By Lori Solomon HealthDay Reporter

MONDAY, May 13, 2024 (HealthDay News) — Physicians with disabilities (PWDs) are significantly more likely to experience depersonalization but not emotional exhaustion when compared with their peers without disabilities, according to a research letter published online May 9 in JAMA Network Open.

Lisa M. Meeks, Ph.D., from the University of Michigan Medical School in Ann Arbor, and colleagues investigated the burnout experiences among U.S. PWDs. The analysis included data from the Association of American Medical College 2022 National Sample Survey of Physicians (5,917 physicians; 3.1 percent reported having a disability).

The researchers found that the most frequently selected disabilities were chronic health (32.4 percent) and mobility (24.9 percent). The odds of reporting daily depersonalization among PWDs were higher than for their peers (adjusted odds ratio, 1.45). While not statistically significant, PWDs reported emotional exhaustion more frequently than physicians without disability.

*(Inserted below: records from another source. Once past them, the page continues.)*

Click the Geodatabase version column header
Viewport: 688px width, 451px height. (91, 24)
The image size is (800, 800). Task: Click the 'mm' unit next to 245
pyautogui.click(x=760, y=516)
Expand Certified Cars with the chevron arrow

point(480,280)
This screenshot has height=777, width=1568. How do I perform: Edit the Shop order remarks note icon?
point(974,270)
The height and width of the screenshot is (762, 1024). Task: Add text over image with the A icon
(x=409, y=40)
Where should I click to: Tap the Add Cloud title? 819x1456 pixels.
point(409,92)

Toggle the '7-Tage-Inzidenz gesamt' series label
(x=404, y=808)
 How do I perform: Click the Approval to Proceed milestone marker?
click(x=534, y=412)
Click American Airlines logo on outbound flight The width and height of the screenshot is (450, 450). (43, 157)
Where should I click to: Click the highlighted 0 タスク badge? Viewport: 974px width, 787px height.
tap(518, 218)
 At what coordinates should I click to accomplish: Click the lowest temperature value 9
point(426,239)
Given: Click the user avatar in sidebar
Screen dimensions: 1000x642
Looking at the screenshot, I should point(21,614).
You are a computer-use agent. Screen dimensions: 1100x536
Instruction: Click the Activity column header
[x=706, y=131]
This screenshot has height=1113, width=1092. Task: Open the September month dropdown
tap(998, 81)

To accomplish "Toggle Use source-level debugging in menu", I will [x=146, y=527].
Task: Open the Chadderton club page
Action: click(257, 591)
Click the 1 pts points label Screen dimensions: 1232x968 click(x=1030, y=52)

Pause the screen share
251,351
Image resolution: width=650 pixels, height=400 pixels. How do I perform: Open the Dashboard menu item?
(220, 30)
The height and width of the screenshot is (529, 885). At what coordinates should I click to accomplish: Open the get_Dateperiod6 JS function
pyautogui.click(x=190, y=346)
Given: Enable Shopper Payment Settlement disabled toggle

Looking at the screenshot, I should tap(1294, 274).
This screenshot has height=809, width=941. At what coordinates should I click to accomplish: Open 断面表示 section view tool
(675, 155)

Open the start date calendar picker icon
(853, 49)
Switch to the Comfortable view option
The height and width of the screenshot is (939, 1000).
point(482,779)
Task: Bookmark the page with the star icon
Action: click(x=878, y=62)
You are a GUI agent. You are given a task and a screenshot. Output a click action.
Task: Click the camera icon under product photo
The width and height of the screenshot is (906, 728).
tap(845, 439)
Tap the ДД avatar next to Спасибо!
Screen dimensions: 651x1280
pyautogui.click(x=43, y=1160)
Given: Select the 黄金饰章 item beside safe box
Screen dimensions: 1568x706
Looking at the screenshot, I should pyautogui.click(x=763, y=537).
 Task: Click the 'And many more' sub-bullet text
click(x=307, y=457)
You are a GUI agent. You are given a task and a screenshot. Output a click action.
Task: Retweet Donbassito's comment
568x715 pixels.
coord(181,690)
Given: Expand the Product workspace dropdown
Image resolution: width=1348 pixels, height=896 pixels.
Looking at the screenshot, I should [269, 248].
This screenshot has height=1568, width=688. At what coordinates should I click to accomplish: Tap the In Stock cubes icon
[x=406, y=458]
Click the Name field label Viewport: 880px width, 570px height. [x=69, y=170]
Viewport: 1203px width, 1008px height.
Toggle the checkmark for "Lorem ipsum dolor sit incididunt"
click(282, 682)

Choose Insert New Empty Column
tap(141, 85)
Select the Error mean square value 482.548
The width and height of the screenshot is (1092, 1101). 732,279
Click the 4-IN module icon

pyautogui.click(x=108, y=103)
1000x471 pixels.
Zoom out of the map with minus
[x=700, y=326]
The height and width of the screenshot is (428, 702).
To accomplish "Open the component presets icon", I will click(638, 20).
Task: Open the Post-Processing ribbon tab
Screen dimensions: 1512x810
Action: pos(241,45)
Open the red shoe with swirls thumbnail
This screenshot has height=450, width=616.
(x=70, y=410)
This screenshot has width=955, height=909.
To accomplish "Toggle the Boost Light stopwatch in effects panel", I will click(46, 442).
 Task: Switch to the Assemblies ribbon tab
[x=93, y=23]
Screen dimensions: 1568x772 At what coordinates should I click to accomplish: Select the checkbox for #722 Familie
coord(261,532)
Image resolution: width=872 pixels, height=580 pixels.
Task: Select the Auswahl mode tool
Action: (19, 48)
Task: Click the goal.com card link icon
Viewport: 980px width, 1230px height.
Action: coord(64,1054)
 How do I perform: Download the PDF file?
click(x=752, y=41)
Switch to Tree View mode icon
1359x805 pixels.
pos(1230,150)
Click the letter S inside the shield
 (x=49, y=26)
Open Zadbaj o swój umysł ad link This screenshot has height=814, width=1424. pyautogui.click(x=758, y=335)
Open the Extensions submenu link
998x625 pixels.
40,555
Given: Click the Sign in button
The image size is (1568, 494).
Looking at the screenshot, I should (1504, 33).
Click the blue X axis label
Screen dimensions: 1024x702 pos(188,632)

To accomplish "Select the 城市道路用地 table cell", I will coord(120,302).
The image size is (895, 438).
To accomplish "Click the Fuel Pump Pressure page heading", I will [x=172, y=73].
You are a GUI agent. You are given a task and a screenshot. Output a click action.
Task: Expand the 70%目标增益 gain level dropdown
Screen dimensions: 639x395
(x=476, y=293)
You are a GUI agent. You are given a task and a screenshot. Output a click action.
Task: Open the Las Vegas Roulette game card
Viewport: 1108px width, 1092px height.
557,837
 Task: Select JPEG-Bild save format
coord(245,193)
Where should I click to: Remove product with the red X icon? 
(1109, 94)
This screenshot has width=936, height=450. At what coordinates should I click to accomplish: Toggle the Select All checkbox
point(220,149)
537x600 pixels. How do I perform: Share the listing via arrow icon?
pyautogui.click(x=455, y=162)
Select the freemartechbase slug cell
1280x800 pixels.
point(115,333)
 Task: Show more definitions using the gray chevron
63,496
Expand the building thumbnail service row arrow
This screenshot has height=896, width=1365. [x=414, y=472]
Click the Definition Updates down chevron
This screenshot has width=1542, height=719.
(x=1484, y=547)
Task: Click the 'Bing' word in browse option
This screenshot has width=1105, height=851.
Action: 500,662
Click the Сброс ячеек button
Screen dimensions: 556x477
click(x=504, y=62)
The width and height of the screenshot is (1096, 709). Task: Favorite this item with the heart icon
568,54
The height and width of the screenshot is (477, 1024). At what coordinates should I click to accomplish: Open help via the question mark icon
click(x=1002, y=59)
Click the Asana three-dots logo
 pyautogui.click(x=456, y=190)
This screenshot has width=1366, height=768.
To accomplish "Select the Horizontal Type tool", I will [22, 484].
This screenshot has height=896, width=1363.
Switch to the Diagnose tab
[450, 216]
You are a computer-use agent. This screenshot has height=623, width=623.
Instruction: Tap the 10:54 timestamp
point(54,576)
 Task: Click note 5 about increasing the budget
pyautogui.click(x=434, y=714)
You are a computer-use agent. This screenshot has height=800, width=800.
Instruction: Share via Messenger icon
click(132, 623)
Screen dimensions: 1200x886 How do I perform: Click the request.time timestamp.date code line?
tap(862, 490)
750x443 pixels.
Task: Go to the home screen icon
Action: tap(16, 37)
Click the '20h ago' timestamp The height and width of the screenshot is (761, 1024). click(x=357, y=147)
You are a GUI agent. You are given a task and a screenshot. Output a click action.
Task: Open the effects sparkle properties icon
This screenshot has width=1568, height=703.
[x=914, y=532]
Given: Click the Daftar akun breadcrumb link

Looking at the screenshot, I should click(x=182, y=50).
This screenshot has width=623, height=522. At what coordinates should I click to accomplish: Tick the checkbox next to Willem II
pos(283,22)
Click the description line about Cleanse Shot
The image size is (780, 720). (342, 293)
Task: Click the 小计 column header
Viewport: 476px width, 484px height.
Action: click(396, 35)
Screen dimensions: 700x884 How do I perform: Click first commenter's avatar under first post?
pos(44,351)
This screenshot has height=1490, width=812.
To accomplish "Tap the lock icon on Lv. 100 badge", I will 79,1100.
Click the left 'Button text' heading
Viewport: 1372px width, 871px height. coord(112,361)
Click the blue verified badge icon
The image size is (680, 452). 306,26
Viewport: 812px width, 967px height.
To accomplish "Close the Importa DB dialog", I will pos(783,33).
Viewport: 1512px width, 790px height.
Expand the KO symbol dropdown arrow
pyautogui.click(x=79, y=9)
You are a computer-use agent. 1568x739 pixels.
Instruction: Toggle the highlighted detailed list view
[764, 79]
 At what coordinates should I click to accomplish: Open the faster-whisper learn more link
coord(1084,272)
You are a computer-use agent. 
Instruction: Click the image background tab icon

“Compared with peers, PWDs were significantly more likely to experience depersonalization at least once during the previous year, but not emotional exhaustion. This finding suggests PWDs have some protective qualities against exhaustion,” the authors write. “However, it simultaneously amplifies growing concerns about the structural environments in which PWDs work, including lack of protections against mistreatment, harassment, and pay inequity. Future research may include qualitative studies to identify factors in burnout among PWDs.”